Conclusions and relevance: For individuals who smoked but did not achieve abstinence after treatment with varenicline, increasing the dosage enhanced abstinence vs continuing, whereas for nonabstainers initially treated with CNRT, a dosage increase or switch to varenicline enhanced abstinence and may be viable rescue strategies.

Trial registration: ClinicalTrials.gov Identifier: NCT02271919.

Figure 1.. Sequential Multiple Assignment Randomized Trial Design

Study participants were initially randomized to receive either active varenicline or an active nicotine patch plus lozenges (combined nicotine replacement therapy [CNRT]) and were assessed for abstinence from smoking at week 6. Abstainers continued the same medication. Nonabstainers were rerandomized to continue the same medication, switch to the alternate medication, or increase the current dosage.

Figure 2.. The Flow Diagram Depicting Participant Flow Through the Trial

^aRandomization in phase 1 used minimization to balance gender and race. ^bParticipant was assigned to the wrong phase 2 condition and was excluded from all analyses. ^cConsistent with an intent-to-treat approach, participants were imputed into the continuation condition in phase 2. ^dAbstinence was 7-day point prevalence biochemically verified; continuous abstinence was measured 30 days after treatment and 6 months after the target quit date.

Figure 3.. Posterior Probability Distributions for Abstinence at End of Treatment (12 Weeks)

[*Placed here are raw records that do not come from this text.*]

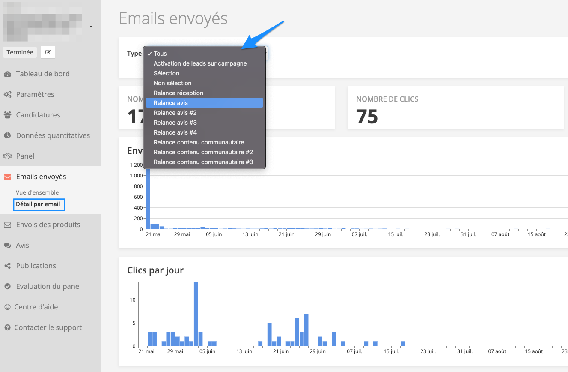Choose "Relance contenu communautaire #3" option
Screen dimensions: 568x372
click(x=203, y=162)
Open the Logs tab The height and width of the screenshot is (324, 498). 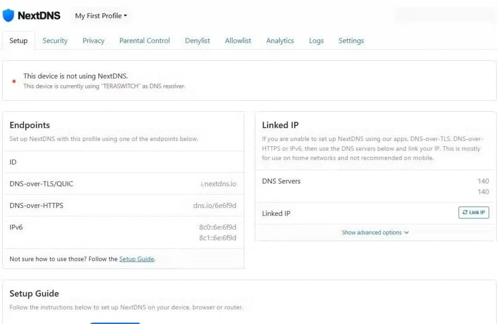point(316,41)
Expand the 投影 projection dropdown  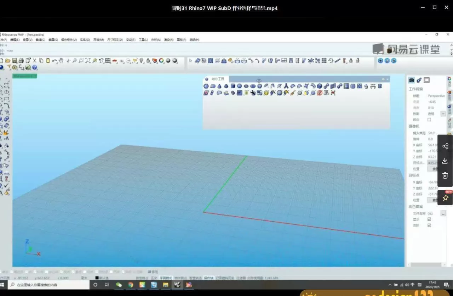tap(443, 114)
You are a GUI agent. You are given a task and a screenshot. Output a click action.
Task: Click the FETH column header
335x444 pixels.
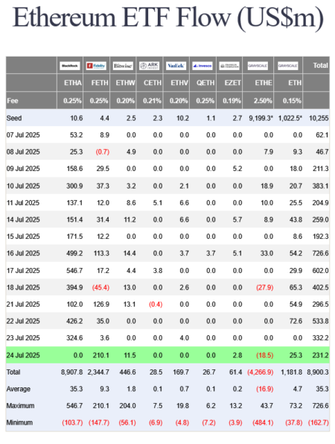point(100,83)

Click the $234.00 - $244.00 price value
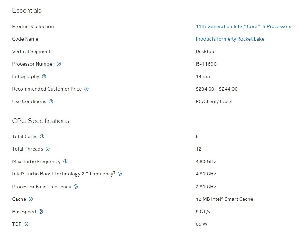coord(217,89)
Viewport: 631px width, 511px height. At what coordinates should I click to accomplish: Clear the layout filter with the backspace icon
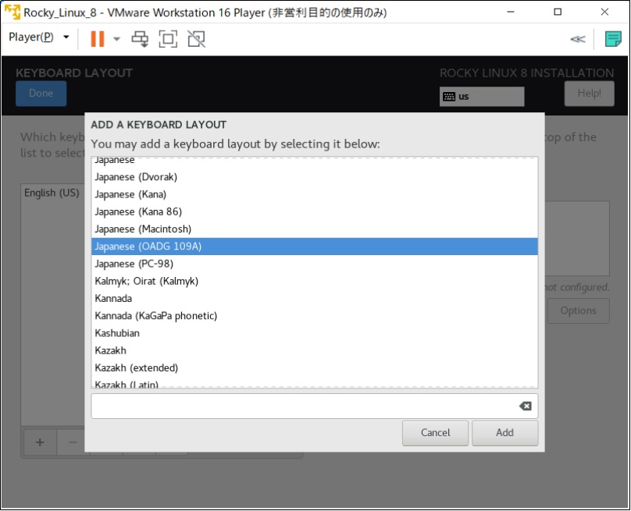click(x=526, y=405)
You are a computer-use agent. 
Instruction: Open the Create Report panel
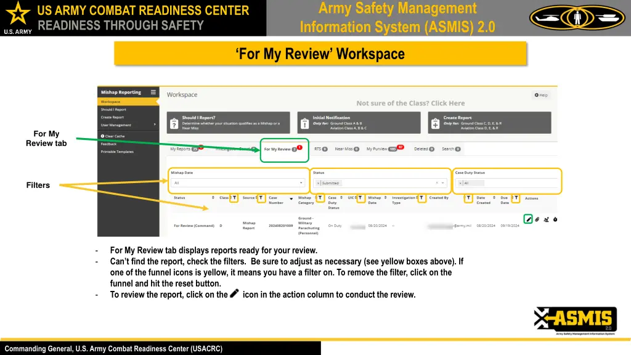[490, 122]

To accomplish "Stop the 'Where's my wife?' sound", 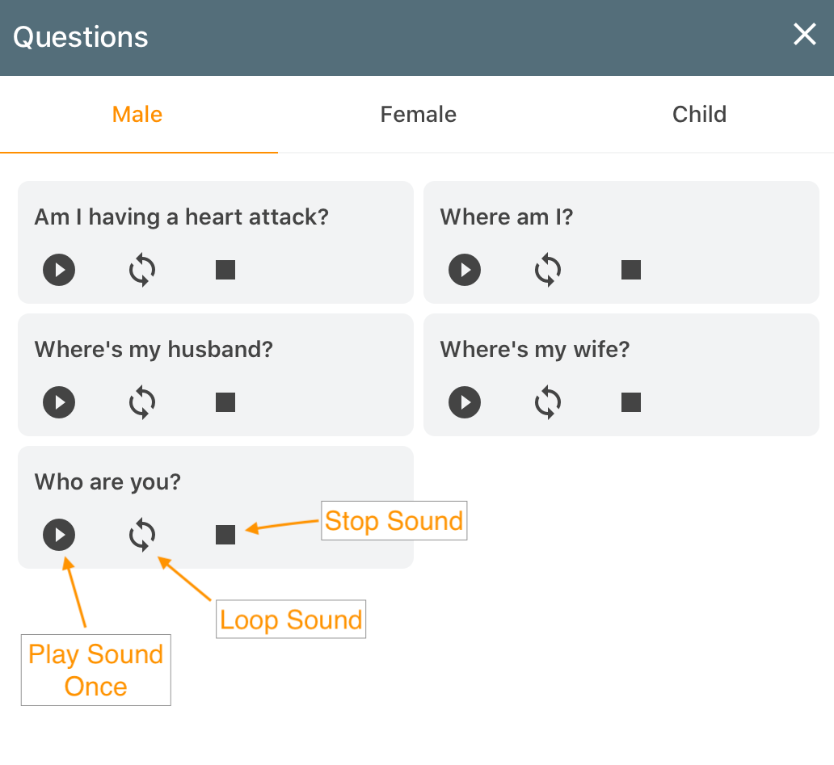I will tap(631, 402).
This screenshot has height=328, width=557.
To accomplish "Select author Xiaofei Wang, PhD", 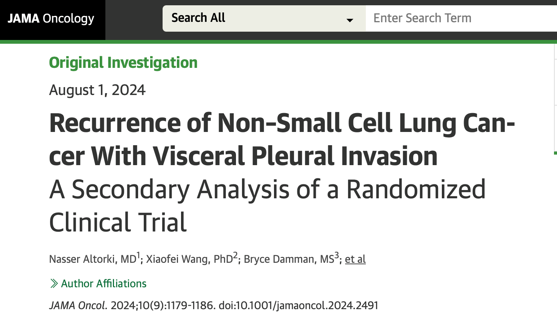I will [189, 259].
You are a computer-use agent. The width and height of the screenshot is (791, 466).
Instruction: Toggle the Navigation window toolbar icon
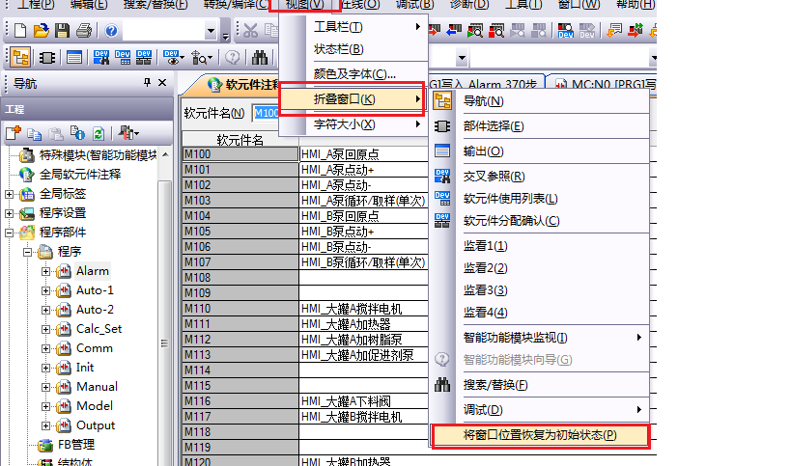click(20, 57)
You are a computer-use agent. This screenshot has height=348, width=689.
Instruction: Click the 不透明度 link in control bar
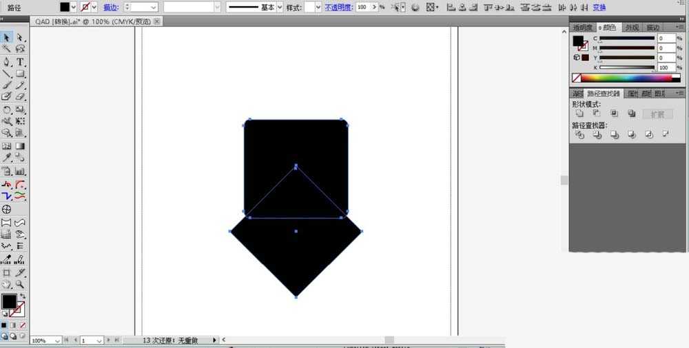coord(338,7)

Each distribution is a probability density with an area under the curve equal to 1. The height of the density is scaled to permit full depiction of each distribution. The phase 1 dose for the combined nicotine replacement therapy (CNRT) was a 21-mg patch and 2-mg lozenges and the varenicline dose was 2 mg/d. The phase 2 CNRT dose increased to 2 patches and lozenges remained at 2 mg, and the varenicline dose increased to 3 mg/d. The color brown indicates participants who had abstained after 6 weeks; lighter blue, nonabstainers who switched treatment; orange, nonabstainers whose dosages were increased; and darker blue, nonabstainers who continued phase 1 treatment.